Une pucelle perverse tentait vainement de séduire un bossu vertueux. Elle le harcelait de ses charmes, elle qui était jeune et belle. Lui se complaisait dans le jeûne, l'abstinence, la prière. Non content d'avoir une bosse sur le dos, le vieil homme contrefait grimaçait comme un singe du matin au soir. Il avait les yeux globuleux à souhait, la voix rocailleuse et les doigts osseux. Et pour couronner le tout, il chiquait comme un hérétique. Inutile de préciser que sa chique le faisait baver comme un boeuf. Une sorte de liquide jaunâtre et épicé suintait de ses lèvres pour se répandre et s'incruster le long de sa chemise crasseuse. La chique était d'ailleurs sa seule faiblesse. En dehors de ça, c'était un vrai moine.
Un jour la belle, lasse de se voir si longtemps tenue en échec par le vieil ascète entreprit de déployer les grands moyens. Elle vint frapper à la porte du bossu en tenue légère. D'habitude elle lui faisait des propositions indécentes en chapeau de paille ou en crinoline. Là, elle n'était vêtue que de voiles transparentes et de dentelles cousues d'or fin. Autant dire qu'elle ne dissimulait rien de ses appas. Mais le vieux, au lieu de sa chair femelle ne voyait que la richesse de ses atours.

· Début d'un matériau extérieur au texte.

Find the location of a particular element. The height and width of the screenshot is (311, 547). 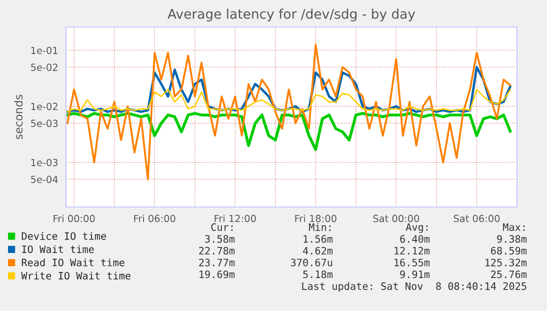

x-tick-label: Fri 06:00 is located at coordinates (155, 218).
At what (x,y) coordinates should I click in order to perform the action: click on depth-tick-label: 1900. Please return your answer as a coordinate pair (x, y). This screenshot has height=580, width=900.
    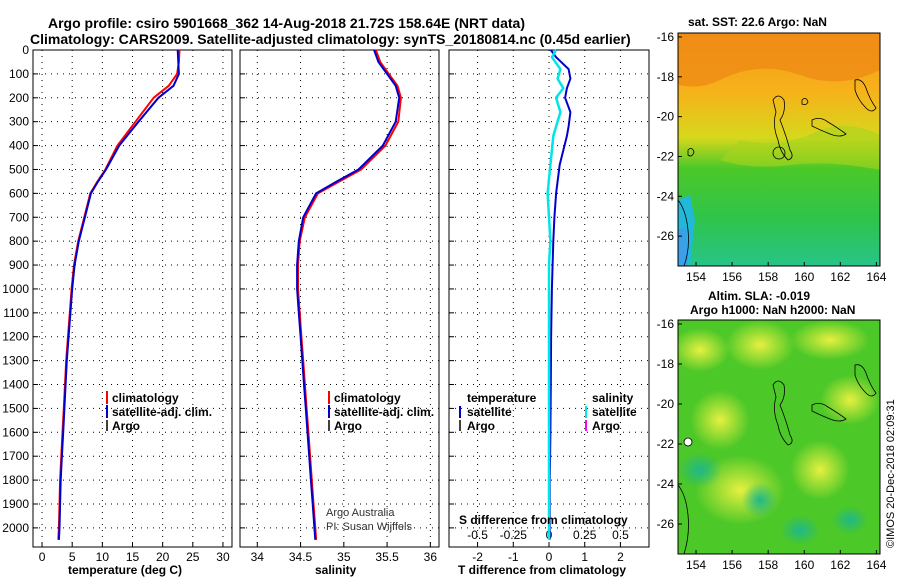
    Looking at the image, I should click on (16, 504).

La pucelle portait la toilette d'une fille de la ville, et c'est cela surtout qui éblouissait le bossu.
Dédaignant la cuisse et le tétin, il écarquillait les yeux devant l'étalage de ces apparats textiles. Il regardait les voiles de la pucelle comme un fripier jauge la qualité d'un tissu. Tant et si bien qu'il lui proposa de les lui acheter. Précisons pour comprendre la finesse de cette histoire que le bossu était un ancien tailleur, et que par conséquent il s'y connaissait en matière de broderie. Et aussi en affaires.
C'est ainsi que la pucelle sortit de chez le bossu toute nue, les mains pleines d'écus. La rumeur fit du bossu un Casanova et de la pucelle une voleuse.
En vérité le bossu vertueux avait tout simplement fait une bonne affaire en revendant à prix d'or les voiles et les dentelles au Diable (qui comme on le sait collectionne les souliers et les rubans des vierges débauchées), tandis que la pucelle perverse avait accepté de prendre froid contre une poignée de finances.
La réalité est aussi simple que cela.